The U.S. is not a state-Party to the ICC but has been alleged of grave violations of international law within its own territory. Until now, the U.S. has only had jurisdiction over its own territory like most other states but when there are civilians, organisations, etc that use the legal strategy mentioned above, the U.S. can also be held accountable at the ICC for these crimes committed within their own territory. The same is for other countries as well so it is not required that a government necessarily needs to be involved as the average citizen with resources can have access to the Court for such grave crimes.

The ICC issues arrest warrants for of those who have committed grave violations of international law but under Article 28 as superiors that did not support the crime or was not involved but should have known are guilty such as Heads of State. Extradition of persons with ICC arrest warrants is also possible as an ICC arrest warrant does not mean the wanted person can sit within their country not being able to travel to one of the 124+ member-States of the ICC which have an obligations to extradite wanted persons under ICC agreements and treaties. Governments have the power to issue an international arrest warrant through Interpol, known as the “Red Corner Notice” and can do so for these leaders even if they are Heads of State, high ranking diplomats or members of armed forces, etc.

Interpol notifies police of every country to arrest these wanted persons and where the country refuses, it may face diplomatic as well as political repercussions.

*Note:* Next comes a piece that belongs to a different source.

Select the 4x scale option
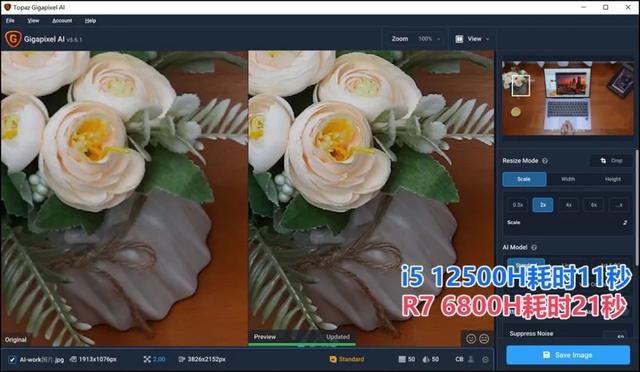 coord(568,205)
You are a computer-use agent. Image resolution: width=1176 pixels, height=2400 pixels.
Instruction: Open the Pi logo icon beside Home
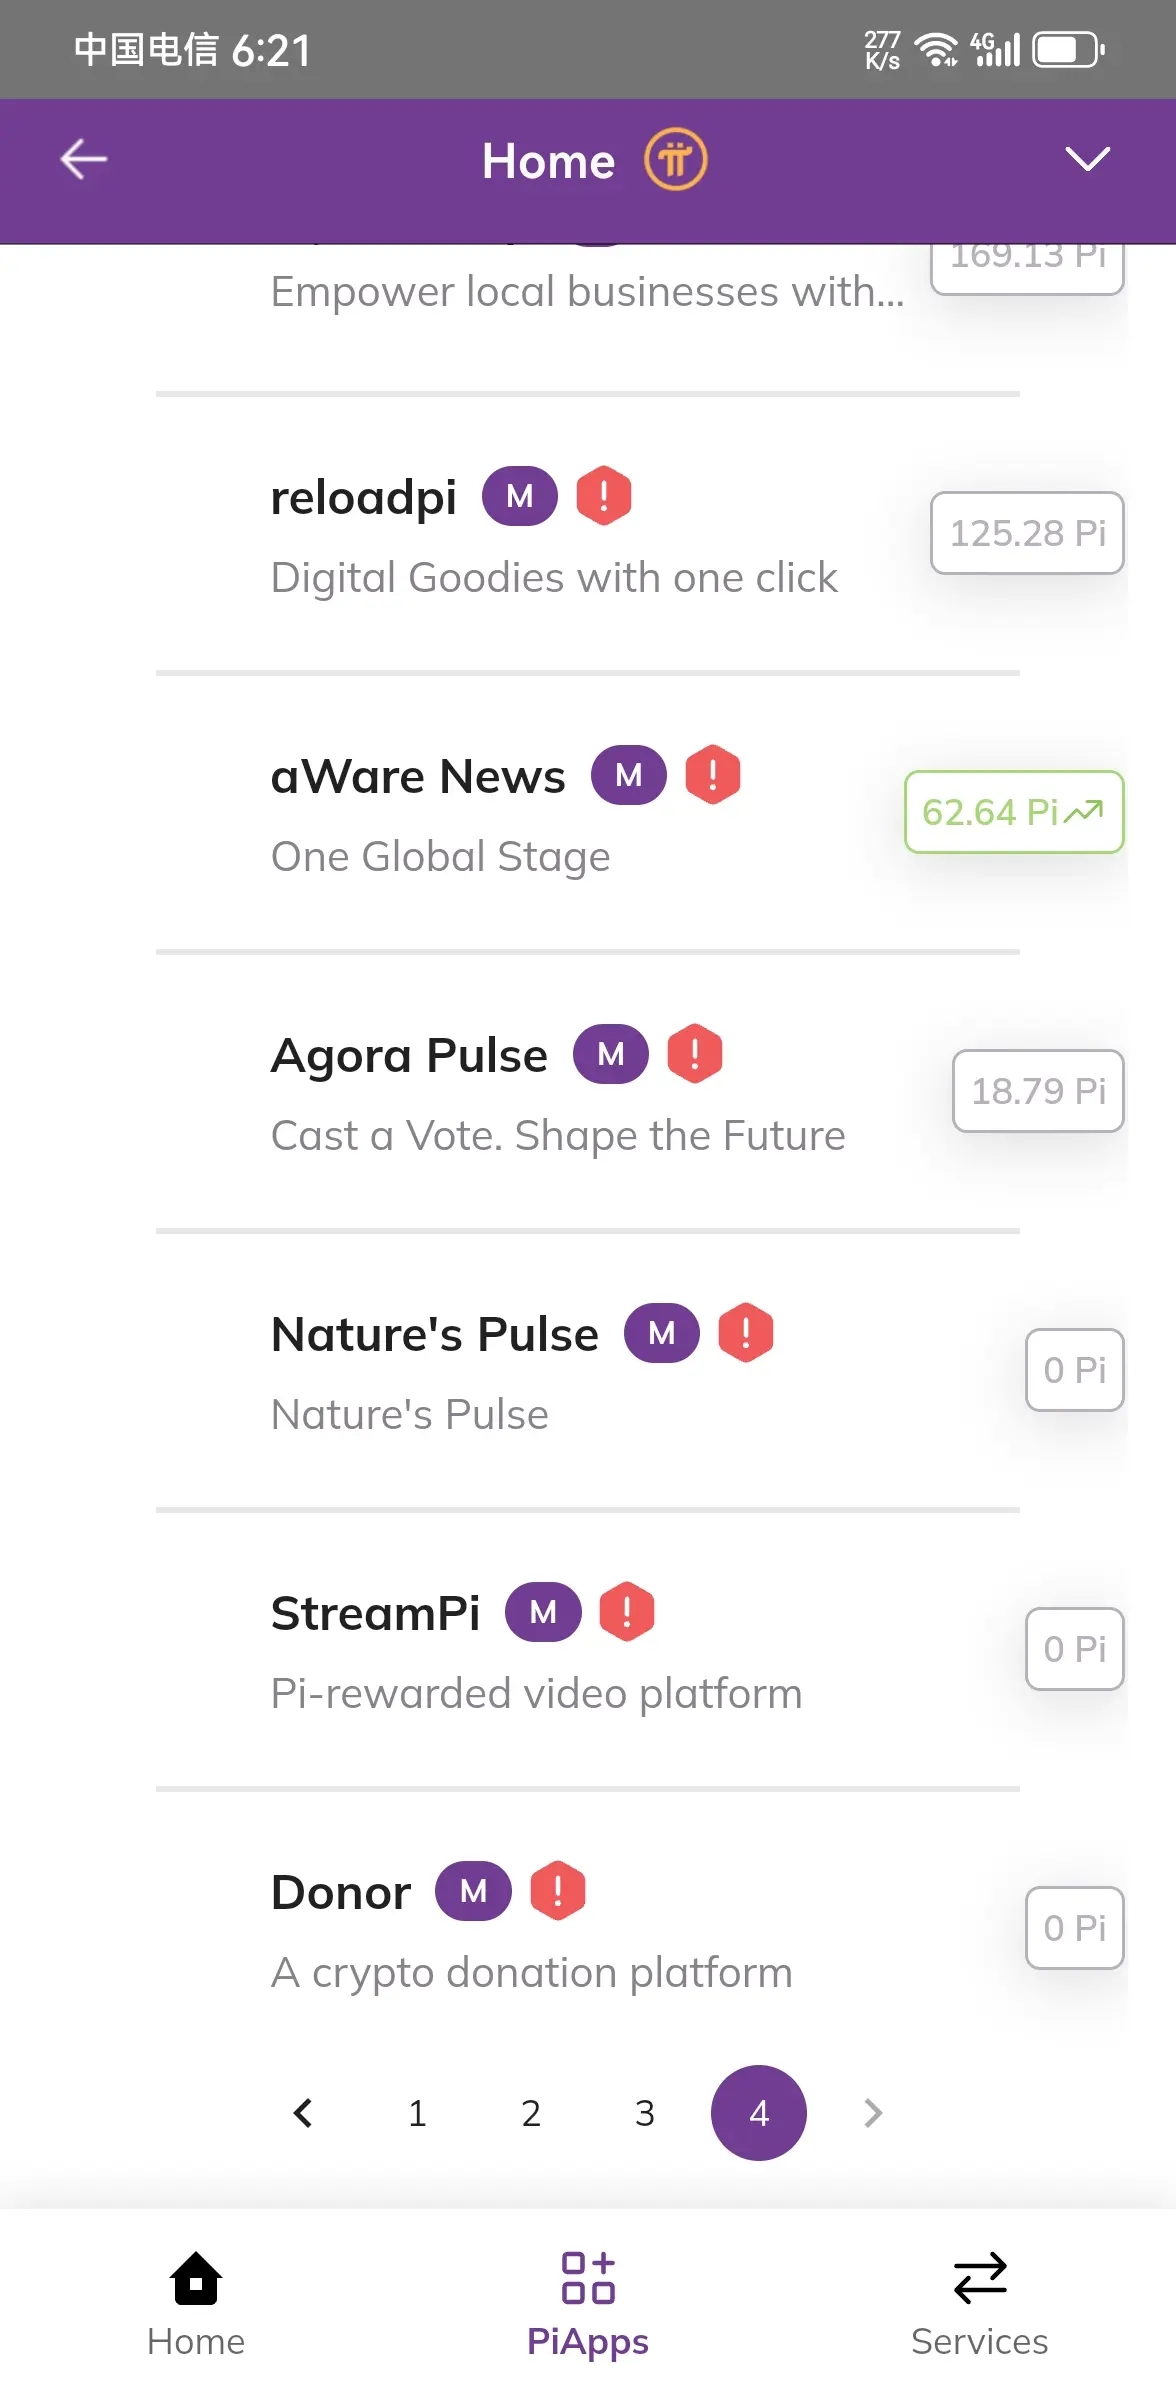675,160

In addition, there are bi-lateral extradition treaties between most countries where double jeopardy, or the situation where a person is tried for a crime twice in two nations, does not apply as held in U.S. Supreme Court Cases such as Heath v. Alabama (1985).[23] U.S. government legal authorities such as U.S. DOJ Consultant Mr. Bassiouni in his book International Extradition: United States Law And Practice also reaffirms that the double jeopardy clause of the 5th amendment of the U.S. Constitution does not prevent extradition unless the treaty expressly prohibits this.[24]

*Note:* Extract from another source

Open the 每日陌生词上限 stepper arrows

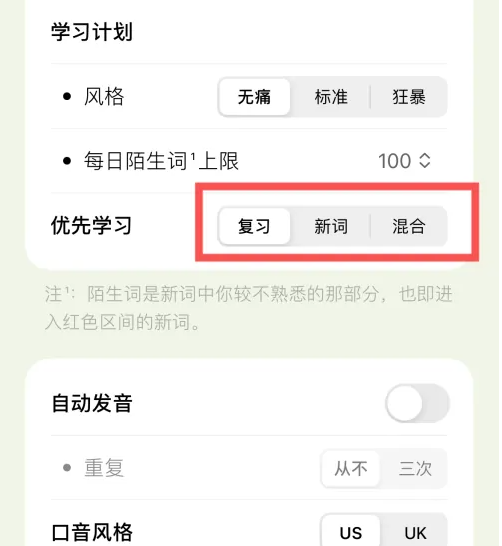pos(425,161)
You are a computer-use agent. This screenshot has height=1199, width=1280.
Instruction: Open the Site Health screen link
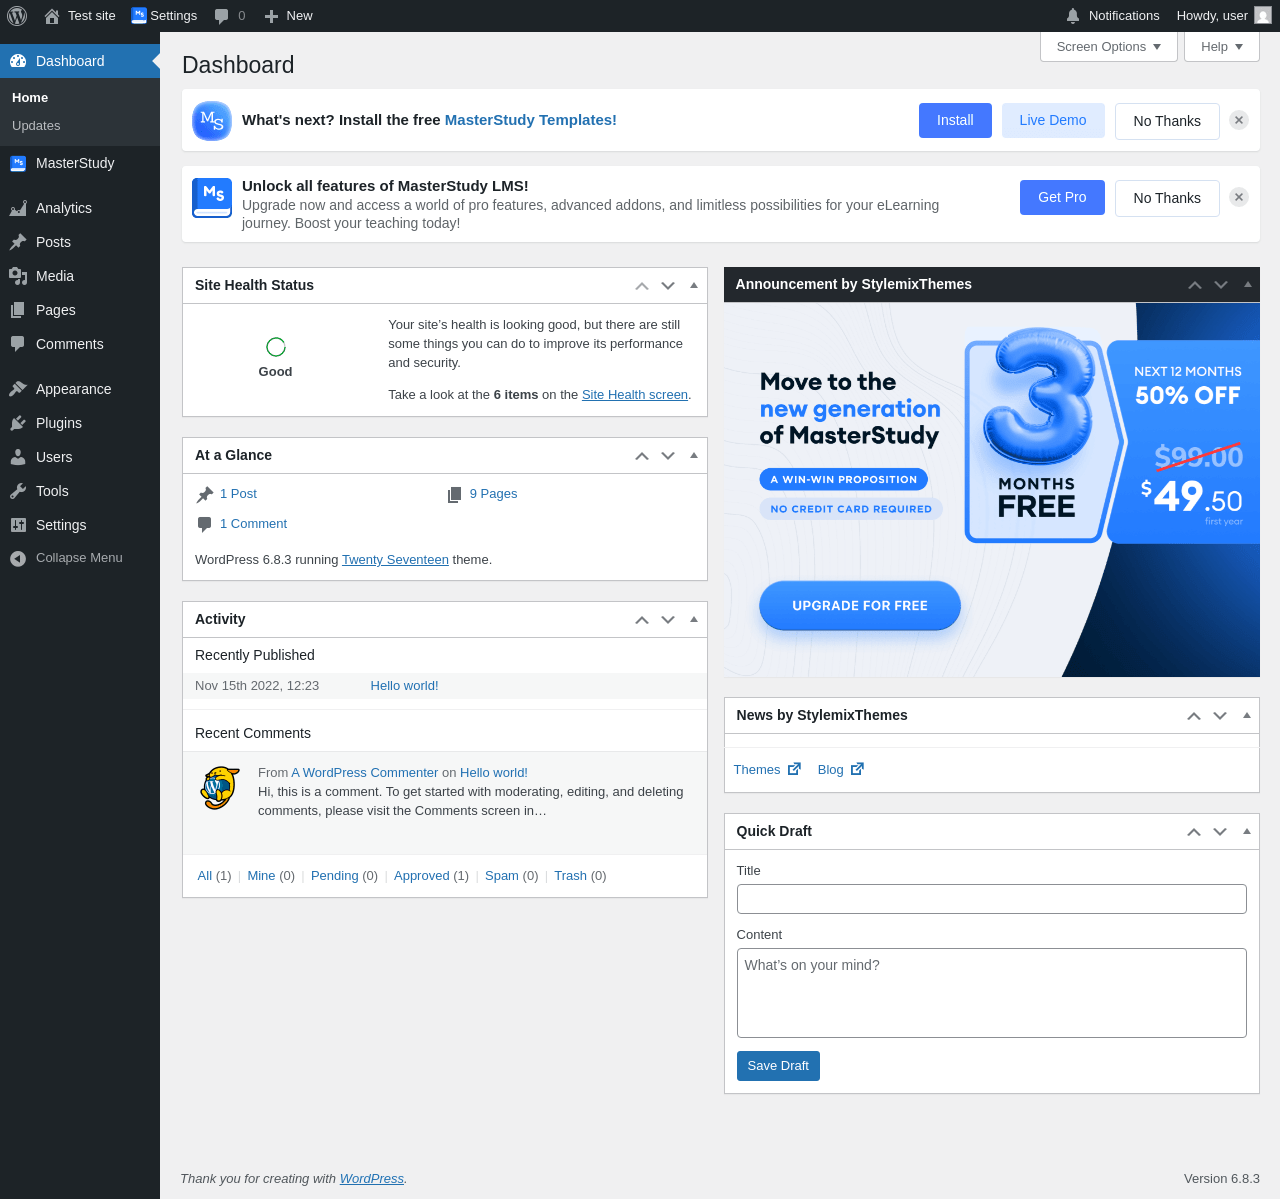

With regards to the usage of chemical weapons, the Nobel Peace Prize winning Organisation for the Prevention of Chemical Weapons (OPCW) plays a major role in disarming nations which have used chemical weapons against civilians. The U.N. has stepped in throughout history to disarm nations which use chemical weapons via U.N. Security Council Resolutions or sending U.N. Peacekeeping Contingents for the same purpose which can also be done under U.N. General Assembly Resolution 377 or the “Uniting For Peace” Resolution[25] to send the OPCW to disarm nations.

Under the CWC, the Director-General of OPWC has 12 hours once given authorisation by the inspected state-Party or otherwise authorised by the U.N. to dispatch inspectors to remove the chemical weapons. Under Article 5 as well as Article 6 of the U.N. Charter, a country that continuously refuses to abide by U.N. Security Council Resolutions or the U.N. Charter can be suspended and/or expelled from the U.N.

Therefore, while the ICC was not intended to have universal jurisdiction, there are many ways for average citizens of non-state parties to invoke the Court for certain crimes as mentioned in this article.